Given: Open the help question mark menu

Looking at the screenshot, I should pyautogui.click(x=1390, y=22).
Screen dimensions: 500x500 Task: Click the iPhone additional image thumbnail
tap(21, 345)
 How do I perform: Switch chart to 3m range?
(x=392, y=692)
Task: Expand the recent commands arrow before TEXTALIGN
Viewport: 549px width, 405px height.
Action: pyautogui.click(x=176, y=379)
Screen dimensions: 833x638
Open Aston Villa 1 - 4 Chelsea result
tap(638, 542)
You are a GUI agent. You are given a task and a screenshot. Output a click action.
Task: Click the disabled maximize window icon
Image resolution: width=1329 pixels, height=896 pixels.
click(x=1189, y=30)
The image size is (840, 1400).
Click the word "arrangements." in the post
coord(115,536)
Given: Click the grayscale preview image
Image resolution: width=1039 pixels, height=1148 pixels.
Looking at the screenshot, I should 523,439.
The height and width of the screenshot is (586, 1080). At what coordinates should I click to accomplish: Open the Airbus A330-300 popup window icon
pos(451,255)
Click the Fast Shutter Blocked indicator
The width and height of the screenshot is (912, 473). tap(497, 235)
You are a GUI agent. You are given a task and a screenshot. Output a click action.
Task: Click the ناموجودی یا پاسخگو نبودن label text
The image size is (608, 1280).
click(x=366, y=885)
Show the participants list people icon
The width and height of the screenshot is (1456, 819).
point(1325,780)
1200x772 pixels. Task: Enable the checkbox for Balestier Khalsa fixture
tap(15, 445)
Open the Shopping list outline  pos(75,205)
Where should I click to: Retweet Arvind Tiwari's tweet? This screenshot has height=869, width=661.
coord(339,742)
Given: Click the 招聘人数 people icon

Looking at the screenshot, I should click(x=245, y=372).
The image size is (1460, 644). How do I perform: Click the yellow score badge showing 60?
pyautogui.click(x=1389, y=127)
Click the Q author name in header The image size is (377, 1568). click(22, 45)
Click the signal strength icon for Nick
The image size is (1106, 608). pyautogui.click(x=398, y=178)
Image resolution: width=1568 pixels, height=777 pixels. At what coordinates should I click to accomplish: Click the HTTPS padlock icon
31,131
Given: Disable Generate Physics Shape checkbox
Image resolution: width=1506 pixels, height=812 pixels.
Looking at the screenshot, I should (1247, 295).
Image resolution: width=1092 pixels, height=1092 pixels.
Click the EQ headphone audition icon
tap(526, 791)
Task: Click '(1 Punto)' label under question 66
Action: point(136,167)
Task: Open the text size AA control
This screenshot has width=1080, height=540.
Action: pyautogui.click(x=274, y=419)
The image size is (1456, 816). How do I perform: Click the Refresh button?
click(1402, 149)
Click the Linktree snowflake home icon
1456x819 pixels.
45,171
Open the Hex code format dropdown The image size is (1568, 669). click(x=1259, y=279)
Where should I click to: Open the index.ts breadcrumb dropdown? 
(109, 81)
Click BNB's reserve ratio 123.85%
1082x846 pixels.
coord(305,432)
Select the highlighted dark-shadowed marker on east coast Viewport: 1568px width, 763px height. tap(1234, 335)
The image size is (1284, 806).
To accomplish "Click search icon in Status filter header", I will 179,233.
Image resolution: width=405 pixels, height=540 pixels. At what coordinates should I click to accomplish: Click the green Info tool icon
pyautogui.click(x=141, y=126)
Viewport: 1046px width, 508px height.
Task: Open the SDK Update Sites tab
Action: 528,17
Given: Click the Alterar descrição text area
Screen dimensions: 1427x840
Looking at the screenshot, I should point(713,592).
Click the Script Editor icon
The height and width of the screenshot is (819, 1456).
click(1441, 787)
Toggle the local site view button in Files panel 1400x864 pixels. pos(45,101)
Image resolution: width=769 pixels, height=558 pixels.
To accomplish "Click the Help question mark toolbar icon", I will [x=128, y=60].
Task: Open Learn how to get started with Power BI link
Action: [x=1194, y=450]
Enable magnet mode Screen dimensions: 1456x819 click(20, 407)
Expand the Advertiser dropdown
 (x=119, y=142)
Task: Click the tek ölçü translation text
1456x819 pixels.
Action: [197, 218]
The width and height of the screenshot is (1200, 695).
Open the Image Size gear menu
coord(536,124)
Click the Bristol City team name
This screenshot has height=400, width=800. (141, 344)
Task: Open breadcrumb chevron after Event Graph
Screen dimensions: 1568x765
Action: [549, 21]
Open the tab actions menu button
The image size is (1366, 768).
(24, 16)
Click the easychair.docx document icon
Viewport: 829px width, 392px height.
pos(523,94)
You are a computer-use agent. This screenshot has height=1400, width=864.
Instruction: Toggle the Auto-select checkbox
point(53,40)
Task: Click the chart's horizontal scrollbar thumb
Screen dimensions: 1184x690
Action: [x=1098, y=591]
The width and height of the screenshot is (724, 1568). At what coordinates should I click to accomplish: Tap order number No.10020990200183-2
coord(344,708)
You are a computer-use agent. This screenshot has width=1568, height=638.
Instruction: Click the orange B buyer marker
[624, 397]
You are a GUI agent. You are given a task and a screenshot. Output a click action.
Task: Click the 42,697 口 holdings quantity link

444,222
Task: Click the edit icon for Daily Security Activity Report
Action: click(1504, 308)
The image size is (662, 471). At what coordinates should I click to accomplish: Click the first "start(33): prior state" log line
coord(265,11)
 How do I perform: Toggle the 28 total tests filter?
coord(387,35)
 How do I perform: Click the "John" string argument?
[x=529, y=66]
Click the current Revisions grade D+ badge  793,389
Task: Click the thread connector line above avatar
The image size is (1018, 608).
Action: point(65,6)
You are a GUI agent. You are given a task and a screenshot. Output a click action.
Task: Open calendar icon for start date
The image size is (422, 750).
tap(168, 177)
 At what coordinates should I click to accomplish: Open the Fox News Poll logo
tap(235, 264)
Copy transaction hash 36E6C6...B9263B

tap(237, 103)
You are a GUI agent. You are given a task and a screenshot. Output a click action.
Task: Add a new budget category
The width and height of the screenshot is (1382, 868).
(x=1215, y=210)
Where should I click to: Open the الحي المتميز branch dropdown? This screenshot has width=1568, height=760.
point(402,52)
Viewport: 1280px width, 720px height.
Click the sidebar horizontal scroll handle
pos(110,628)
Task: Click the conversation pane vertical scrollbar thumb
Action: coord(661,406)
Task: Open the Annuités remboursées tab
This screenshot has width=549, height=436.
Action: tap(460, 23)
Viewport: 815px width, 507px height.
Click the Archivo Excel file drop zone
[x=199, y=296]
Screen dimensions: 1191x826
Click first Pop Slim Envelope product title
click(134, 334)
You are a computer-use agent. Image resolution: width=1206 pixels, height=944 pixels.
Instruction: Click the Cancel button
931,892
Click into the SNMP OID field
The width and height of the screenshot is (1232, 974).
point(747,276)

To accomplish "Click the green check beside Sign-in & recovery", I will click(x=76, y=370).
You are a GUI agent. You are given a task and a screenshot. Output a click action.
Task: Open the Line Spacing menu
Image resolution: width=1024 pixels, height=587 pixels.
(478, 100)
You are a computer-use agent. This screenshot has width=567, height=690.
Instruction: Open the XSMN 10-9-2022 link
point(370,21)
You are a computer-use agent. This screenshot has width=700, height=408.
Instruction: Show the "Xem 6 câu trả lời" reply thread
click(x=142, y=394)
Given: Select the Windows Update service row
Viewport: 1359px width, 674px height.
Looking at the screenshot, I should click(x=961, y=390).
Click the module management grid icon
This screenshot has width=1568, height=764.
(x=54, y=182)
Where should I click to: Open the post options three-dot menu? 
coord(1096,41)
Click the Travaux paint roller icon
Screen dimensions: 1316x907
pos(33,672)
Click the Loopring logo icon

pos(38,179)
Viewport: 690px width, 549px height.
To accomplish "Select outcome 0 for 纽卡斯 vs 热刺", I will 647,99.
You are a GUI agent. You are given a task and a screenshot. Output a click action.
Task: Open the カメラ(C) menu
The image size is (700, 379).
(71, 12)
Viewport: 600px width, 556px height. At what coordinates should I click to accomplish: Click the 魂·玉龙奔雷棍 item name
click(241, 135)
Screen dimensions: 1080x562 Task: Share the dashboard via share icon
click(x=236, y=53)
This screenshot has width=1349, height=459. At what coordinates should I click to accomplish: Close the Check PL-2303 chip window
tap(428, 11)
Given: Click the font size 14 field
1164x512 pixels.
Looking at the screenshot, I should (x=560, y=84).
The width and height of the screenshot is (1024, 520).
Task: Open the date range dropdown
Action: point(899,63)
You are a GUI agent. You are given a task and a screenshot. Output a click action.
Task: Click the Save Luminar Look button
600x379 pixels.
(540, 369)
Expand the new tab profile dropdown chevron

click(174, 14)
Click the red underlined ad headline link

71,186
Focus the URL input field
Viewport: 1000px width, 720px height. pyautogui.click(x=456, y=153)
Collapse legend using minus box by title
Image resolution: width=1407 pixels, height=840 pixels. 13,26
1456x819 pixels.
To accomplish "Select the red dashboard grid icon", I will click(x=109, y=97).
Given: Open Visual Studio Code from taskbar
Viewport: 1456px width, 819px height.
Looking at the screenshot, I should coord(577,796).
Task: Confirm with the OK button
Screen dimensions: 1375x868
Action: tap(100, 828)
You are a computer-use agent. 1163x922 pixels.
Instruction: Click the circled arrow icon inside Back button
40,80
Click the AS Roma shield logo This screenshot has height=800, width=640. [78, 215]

☆ ☆ ☆ ☆

* [Work required]: Can you reproduce the records word for word, from the start of the records through the line containing "Action: pyautogui.click(x=176, y=379)", including that line?

* [Solved problem]:
Given: Open the help question mark menu

Looking at the screenshot, I should pyautogui.click(x=1390, y=22).
Screen dimensions: 500x500 Task: Click the iPhone additional image thumbnail
tap(21, 345)
 How do I perform: Switch chart to 3m range?
(x=392, y=692)
Task: Expand the recent commands arrow before TEXTALIGN
Viewport: 549px width, 405px height.
Action: pyautogui.click(x=176, y=379)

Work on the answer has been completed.